• **What this exercise asks**:
**A.** From the album review, return the passage starting with "Karen Lovely’s latest" and going on through "states were drawn.".
**B.** Name every song that the review of Karen Lovely's Ten Miles of Bad Road mentions by title.
**C.** Write the next part of the review of Karen Lovely's Ten Miles of Bad Road, picking up after its final sentence.

Reviews

Karen Lovely: Ten Miles of Bad Road Review

Karen Lovely’s latest release, Ten Miles of Bad Road, is a record of detailed heartbreak and finessed sorrow. Beginning with “Low Road,” the album establishes itself as a work of instrumental grace. With a smooth guitar sound and Lovely’s own smoky voice, “Low Road” marks the first instance of musical deliberation that is to be found throughout Ten Miles of Bad Road. “Company Graveyard” finds Lovely’s voice growing darker and deeper until, lifted from its earth-bolted tethers, her voice soars with an insistent cry for freedom. “A Better Place” is a further manifestation of this desire for freedom as the song’s speaker looks to forgo responsibility and enforced geography in exchange for a sense of kin – this song of longing and belonging flows edgelessly as the country once did before the borders of states were drawn.

“Ignorance (It Ain’t Bliss)” is a song that simultaneously rues and longs for the naiveté of the past as the song’s speaker seems to say ‘take me back to a time when you could still fool me.’ “Cross the Water” features an engaging, resonant guitar and a steadfast promise wrapped in a soothing melody while the title track, “Ten Miles of Bad Road,” finds a well-placed introduction of horns being added into the instrumental mix, lamenting ‘I should have known better” at the ruinous end of a partnership of excess, adultery, and deceit.

• **Items**:
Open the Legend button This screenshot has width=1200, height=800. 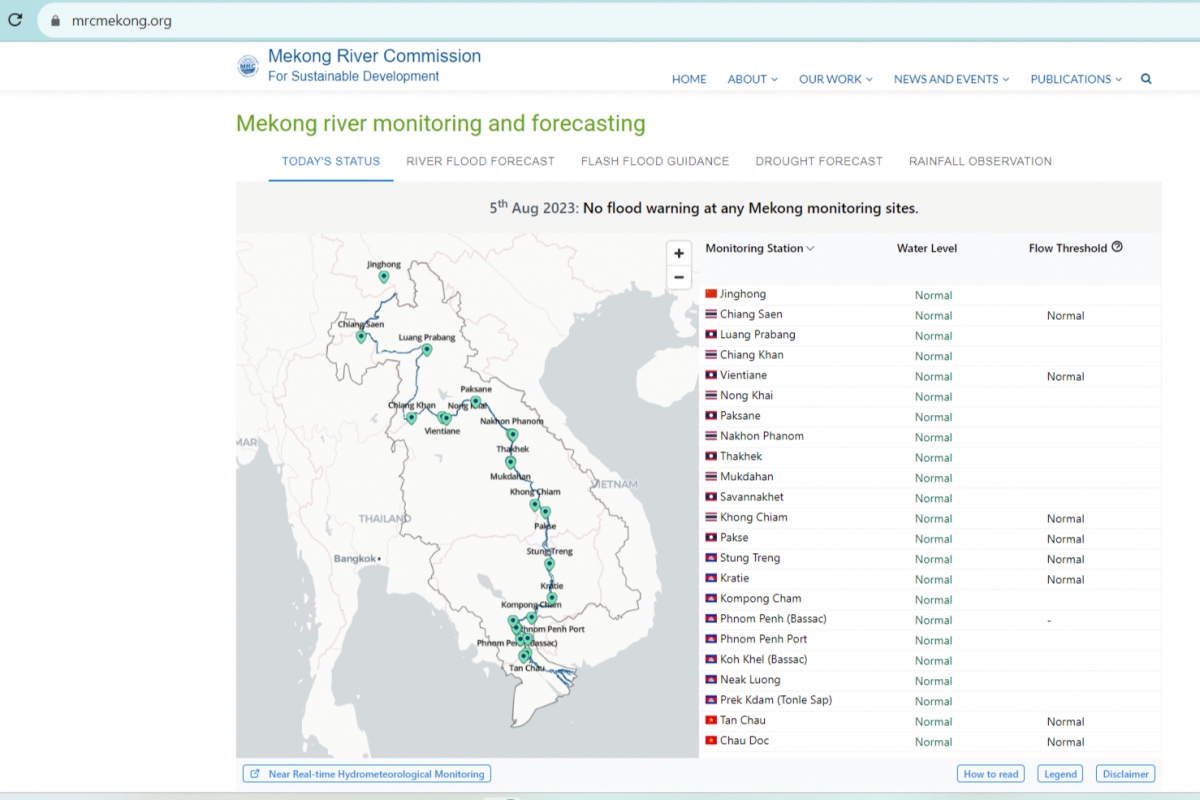click(1060, 774)
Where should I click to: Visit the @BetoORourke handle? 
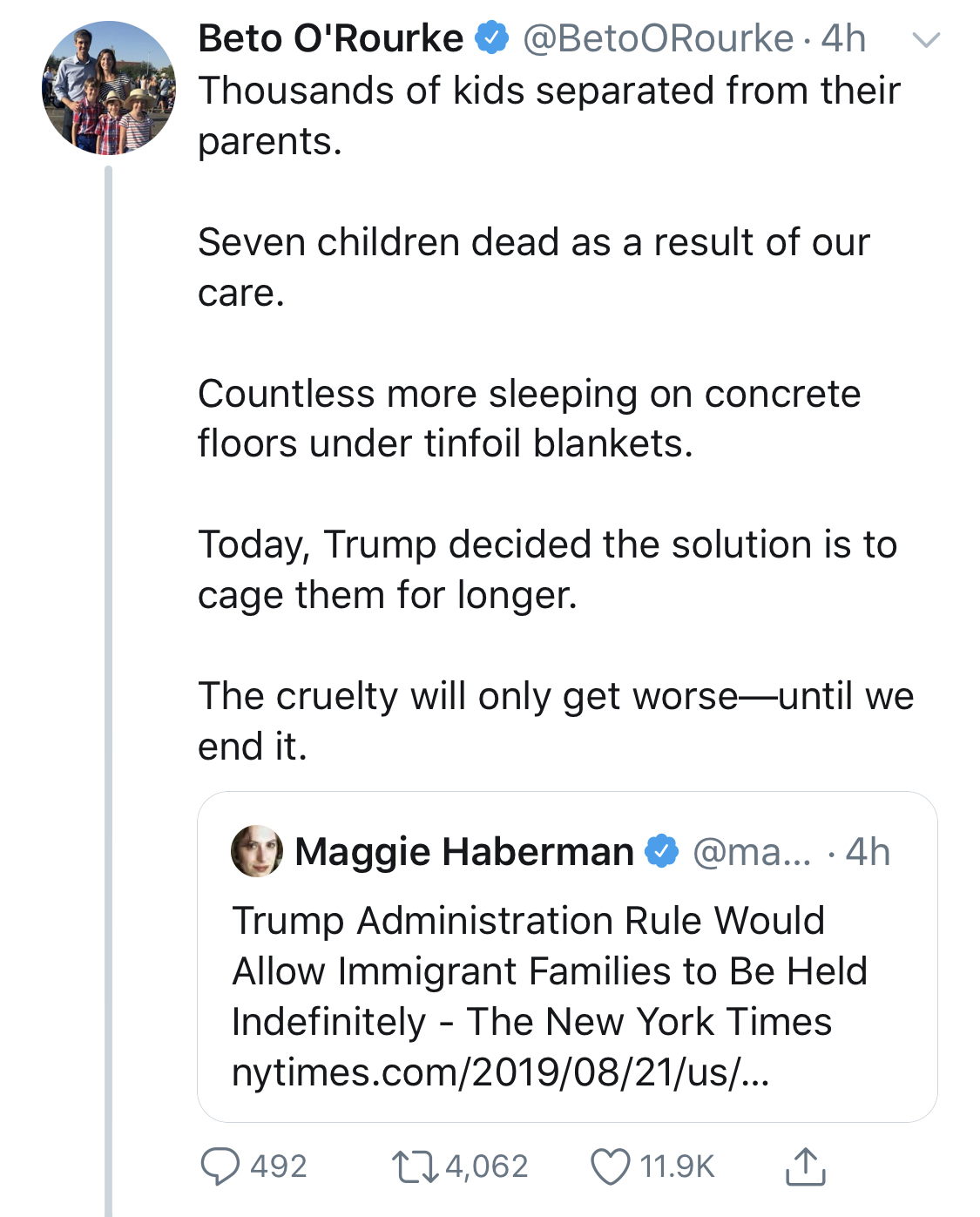[658, 38]
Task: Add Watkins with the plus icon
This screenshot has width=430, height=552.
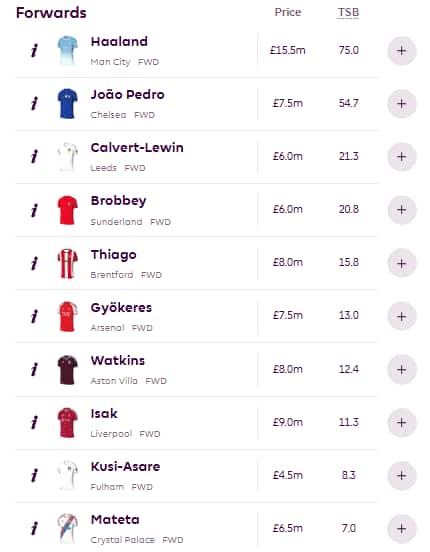Action: pos(402,369)
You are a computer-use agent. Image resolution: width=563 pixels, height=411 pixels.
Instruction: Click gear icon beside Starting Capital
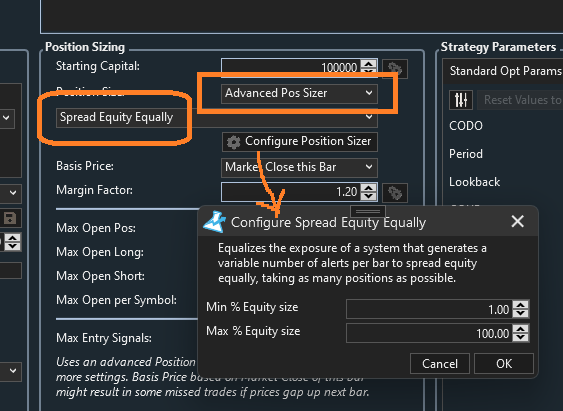[x=395, y=69]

• **Answers to the tasks**:
**A.**
Karen Lovely’s latest release, Ten Miles of Bad Road, is a record of detailed heartbreak and finessed sorrow. Beginning with “Low Road,” the album establishes itself as a work of instrumental grace. With a smooth guitar sound and Lovely’s own smoky voice, “Low Road” marks the first instance of musical deliberation that is to be found throughout Ten Miles of Bad Road. “Company Graveyard” finds Lovely’s voice growing darker and deeper until, lifted from its earth-bolted tethers, her voice soars with an insistent cry for freedom. “A Better Place” is a further manifestation of this desire for freedom as the song’s speaker looks to forgo responsibility and enforced geography in exchange for a sense of kin – this song of longing and belonging flows edgelessly as the country once did before the borders of states were drawn.

**B.**
- Low Road
- Company Graveyard
- A Better Place
- Ignorance (It Ain't Bliss)
- Cross the Water
- Ten Miles of Bad Road

**C.**
The common theme of Ten Miles of Bad Road is longing and regret and nowhere else is this motif more prevalent than in “I Want to Love You,” a gem of jazzy piano and missed connections that finds two long-time friends thinking of the times when it was almost more and how their current circumstance has contrived their separation from one another: Lovely’s Christine-McVie-conjuring voice perfectly sells the sexual tension and regrettable propriety that frequently characterizes such relationships.”You Stole My Heart” is an upbeat song about a charmer who takes advantage of the song’s speaker and “Always Love You” is the ever-recurring story of goodbye that turns memory into a still-breathing warmth instead of a lament.

“Blues Valentine” is a sing-song narrative of the 36-year partnership between two characters who feel like friends of Lovely’s and “Save Me” is a brief sketch of characters who have survived extreme situations and want whatever God is selling, love or forgetting: the small, good things. “I’m Over Goodbye” finds the familiar futility of wishing that all leavetakings find their place in the past and no longer loom over an uncertain future and the album closes with “Frank the Spank,” a lively, barroom tune of drinkers and drinks, and the nicknames and the stories that go along with each.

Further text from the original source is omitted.